=== Provided text ===
License: Apache 2.0.

2. SGLang Installation

Pull the nightly Docker image (rolling tag, tracks main):

bash

# CUDA 13 (Hopper / Blackwell, default)
docker pull lmsysorg/sglang:dev

# CUDA 12 (Ampere or older drivers)
docker pull lmsysorg/sglang:dev-cu12

For the general SGLang installation guide (PyPI, source, Docker) see the official SGLang installation guide.

3. Model Deployment

3.1 Basic Configuration

Interactive Command Generator: Use the configuration selector below to generate the appropriate deployment command. The Variant toggle switches between openbmb/MiniCPM-V-4.6 (base) and openbmb/MiniCPM-V-4.6-Thinking. The Reasoning Parser and Tool Call Parser toggles add --reasoning-parser qwen3 and --tool-call-parser qwen3_coder respectively; see §4.4 for usage details.

import { MiniCPMV46Deployment } from '/src/snippets/autoregressive/minicpm-v-4_6-deployment.jsx'

3.2 Configuration Tips

Mamba Radix Cache: Qwen3.5's hybrid Gated Delta Networks architecture supports two mamba scheduling strategies via --mamba-scheduler-strategy:
- V1 (no_buffer): Default. No overlap scheduler, lower memory usage. Required for AMD MI GPUs.
- V2 (extra_buffer): Enables overlap scheduling and branching point caching with --mamba-scheduler-strategy extra_buffer --page-size 64. Requires FLA kernel backend (NVIDIA GPUs only). Trades higher mamba state memory for better throughput. Strictly superior in non-KV-cache-bound scenarios; in KV-cache-bound cases, weigh the overlap scheduling benefit against reduced max concurrency. --page-size must satisfy FLA_CHUNK_SIZE % page_size == 0 or page_size % FLA_CHUNK_SIZE == 0 (FLA_CHUNK_SIZE is currently 64).
The --mem-fraction-static flag is recommended for optimal memory utilization, adjust it based on your hardware and workload.
Context length defaults to 262,144 tokens. If you encounter OOM errors, consider reducing it, but maintain at least 128K to preserve thinking capabilities.
To speed up weight loading for this large model, add --model-loader-extra-config='{"enable_multithread_load": "true","num_threads": 64}' to the launch command.
CUDA IPC Transport: Add SGLANG_USE_CUDA_IPC_TRANSPORT=1 as an environment variable to use CUDA IPC for transferring multimodal features, significantly improving TTFT (Time To First Token). Note: this consumes additional memory proportional to image size, so you may need to lower --mem-fraction-static or --max-running-requests.
Multimodal Attention Backend: Use --mm-attention-backend fa3 on H100/H200 for better vision performance, or --mm-attention-backend fa4 on B200/B300.

=== Task requirements ===
Continue the SGLang deployment guide for MiniCPM-V 4.6, picking up after the tip on the multimodal attention backend.

[Dataset excerpts]
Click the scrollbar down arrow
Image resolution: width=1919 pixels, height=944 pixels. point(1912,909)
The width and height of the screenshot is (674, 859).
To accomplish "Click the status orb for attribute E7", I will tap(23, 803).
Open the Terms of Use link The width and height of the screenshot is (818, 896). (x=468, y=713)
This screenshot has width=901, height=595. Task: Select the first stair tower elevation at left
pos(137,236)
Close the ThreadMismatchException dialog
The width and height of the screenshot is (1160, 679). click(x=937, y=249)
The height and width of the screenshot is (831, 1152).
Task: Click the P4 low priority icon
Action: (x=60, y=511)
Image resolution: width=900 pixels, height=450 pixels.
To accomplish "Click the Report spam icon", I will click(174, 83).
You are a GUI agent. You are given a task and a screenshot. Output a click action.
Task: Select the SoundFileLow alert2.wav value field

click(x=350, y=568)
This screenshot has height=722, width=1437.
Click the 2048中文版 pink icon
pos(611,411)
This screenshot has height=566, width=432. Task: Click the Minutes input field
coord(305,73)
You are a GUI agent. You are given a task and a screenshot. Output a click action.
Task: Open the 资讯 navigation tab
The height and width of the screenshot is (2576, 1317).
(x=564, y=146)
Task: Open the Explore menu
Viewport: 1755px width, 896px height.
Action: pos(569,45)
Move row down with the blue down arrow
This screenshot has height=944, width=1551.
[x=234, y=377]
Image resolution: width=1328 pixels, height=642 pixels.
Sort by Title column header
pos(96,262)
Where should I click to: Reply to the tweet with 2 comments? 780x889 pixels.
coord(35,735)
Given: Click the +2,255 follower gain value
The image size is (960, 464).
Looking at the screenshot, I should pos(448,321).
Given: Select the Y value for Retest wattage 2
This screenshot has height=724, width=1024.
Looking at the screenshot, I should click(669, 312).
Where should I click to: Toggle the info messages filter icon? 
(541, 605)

=== Solved exercise ===
For processing large images or videos, you may need to lower --mem-fraction-static to leave room for image feature tensors.
Multi-image and high-resolution images: the image processor produces one source patch plus per-slice tile patches; each is its own MultimodalDataItem. No special server-side flag needed.
Video: decoded frame-by-frame through the same image-style slicer. No extra flag needed; pass video_url in the OpenAI chat completion request.
Chunked Prefill: For high-concurrency vision benchmarking with many large/sliced images, pass --chunked-prefill-size -1 to disable prefill chunking. The default chunked-prefill path can mis-split a request across an image boundary in mm_utils.embed_mm_inputs and crash the server; disabling chunking sidesteps this at the cost of higher TTFT under concurrency. For interactive serving leave the default on.

4. Model Invocation

Deploy the model on an H200:

bash

sglang serve --model-path openbmb/MiniCPM-V-4.6 \
  --trust-remote-code \
  --dtype bfloat16 \
  --mem-fraction-static 0.15 \
  --mamba-scheduler-strategy extra_buffer \
  --page-size 64 \
  --host 0.0.0.0 --port 30000

4.1 Basic Usage (Image)

python

from openai import OpenAI

client = OpenAI(
    base_url="http://localhost:30000/v1",
    api_key="EMPTY",
)

response = client.chat.completions.create(
    model="openbmb/MiniCPM-V-4.6",
    messages=[
        {
            "role": "user",
            "content": [
                {
                    "type": "image_url",
                    "image_url": {
                        "url": "https://www.ilankelman.org/stopsigns/australia.jpg",
                    },
                },
                {"type": "text", "text": "Describe this image in one sentence."},
            ],
        }
    ],
    max_tokens=200,
    extra_body={"chat_template_kwargs": {"enable_thinking": False}},
)

print(response.choices[0].message.content)

Output Example:

text

A black SUV drives past a Chinese-style gate with a red stop sign and traditional architecture, while storefronts and street signs line the sidewalk.

4.2 High-Resolution / Sliced Images

The image processor automatically picks a slice grid (up to 9 tiles) for high-resolution inputs. A 1280×720 source produces grid [2, 3]

7 patches with tgt_sizes=[(24, 44), 6×(28, 36)], byte-for-byte matching the HF reference implementation.

python

from openai import OpenAI

client = OpenAI(base_url="http://localhost:30000/v1", api_key="EMPTY")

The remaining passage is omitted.